We have already talked about Error Based SQL Injection. If you missed my article on that here is the link: http://www.anonhack.in/2018/04/sql-injection-part-4getting-admin-password/
The question that arises after getting the username and MD5 hash as password is “where do you use those credentials?” The answer to this is simple if there is a user table with password, there must be a web panel or portal to login to! If it’s known content management system, it is easier to find the login panel. So in this article we will be talking about ways through which we can access an admin panel.
Before using that admin panel you need to find the plain text password of the MD5 hash [password] that you got after SQL Injection.
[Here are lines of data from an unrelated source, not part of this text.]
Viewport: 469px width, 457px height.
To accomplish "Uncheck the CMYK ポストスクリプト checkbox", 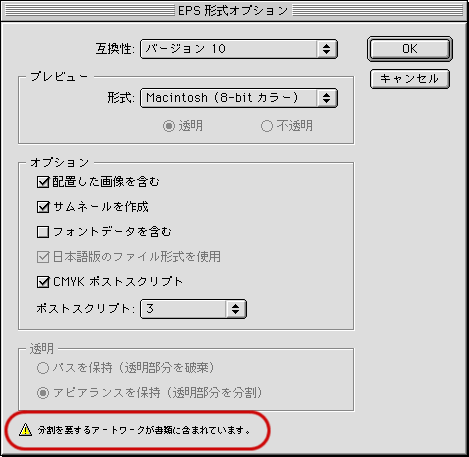I will pyautogui.click(x=43, y=282).
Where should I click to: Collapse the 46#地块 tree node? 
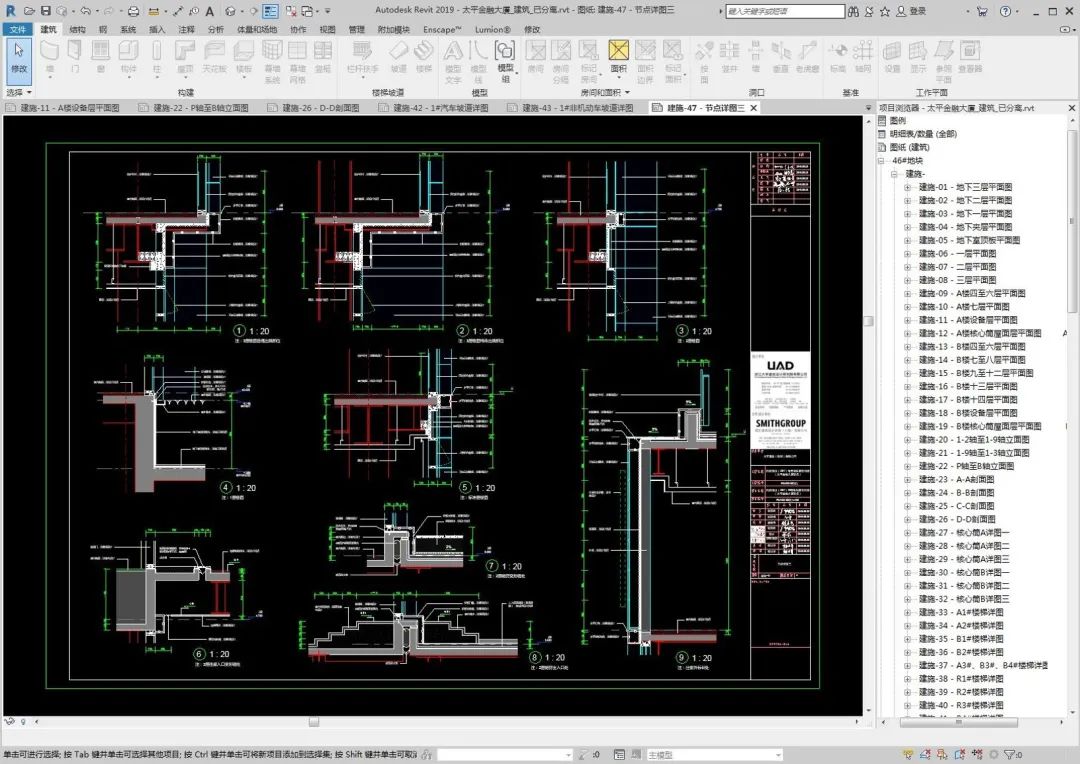(x=882, y=161)
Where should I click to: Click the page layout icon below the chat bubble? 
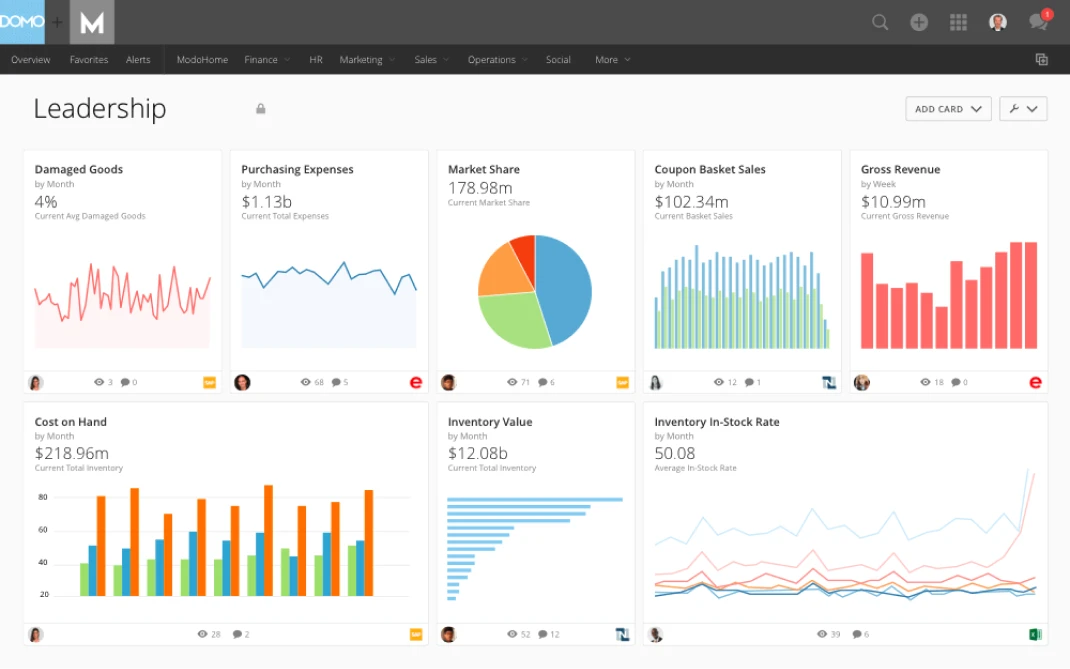(x=1041, y=59)
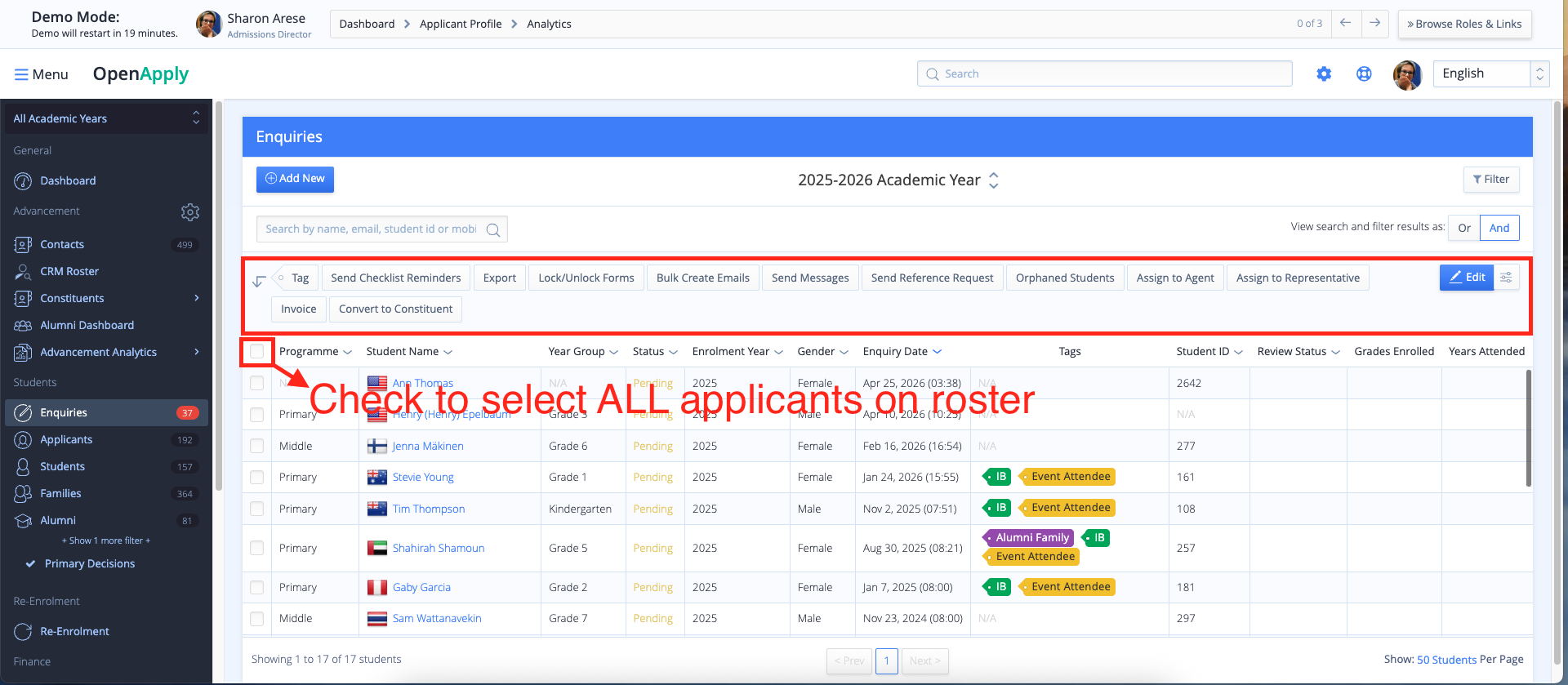Image resolution: width=1568 pixels, height=685 pixels.
Task: Click the column settings sliders icon
Action: [1506, 278]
Some admin panels work with the hashes too but not always and rarely!
Ways to find admin panel on a Website:
1. Look for Robots.txt file
This is a text file which is used for web crawlers to allow or disallow a particular link of the website to be crawled. Look for robots.txt file. In most of cases, the admin panel link can be found in Robots.txt. Access robots.txt using by www.websitename.com/robots.txt
2. Google Database Hacking
This has been one of my ninja techniques for a long time. You just need to be a little specific about the page you have been looking for plus you have got operators to guess. Thanks to OR ( | )and AND.
You can use the following operators: site, inurl
Example: site:somesite.com inurl:(admin | administrator| portal | login)
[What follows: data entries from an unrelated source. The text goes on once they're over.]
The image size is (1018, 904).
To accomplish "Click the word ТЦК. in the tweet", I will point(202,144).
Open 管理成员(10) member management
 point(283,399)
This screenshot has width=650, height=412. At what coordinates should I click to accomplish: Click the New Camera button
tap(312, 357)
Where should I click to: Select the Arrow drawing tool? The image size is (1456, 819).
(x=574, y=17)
3. Admin finder online website
This website will allow you to find admin panel by brute-forcing different words. It’s easier, but doesn’t always give out the result. The website hangs after a lot of load sometime. But it’s a feasible and easy try.
Nikto is a lovely tool. Gives out a lot of information about the target sometimes also provide you with the admin login. 🙂
Burpsuite is the most amazing thing that has happened to hacker. It provides a lot of handy tool in just a single application. I have myself found many admin panels just by normally crawling the website through burpsuite. Though not always but most of the time it does!
Dirb – The Directory Buster
After no other tool works for you, this one always does. Takes a lot of time though but if you are not going anywhere with the above tools, Dirb will get you somewhere.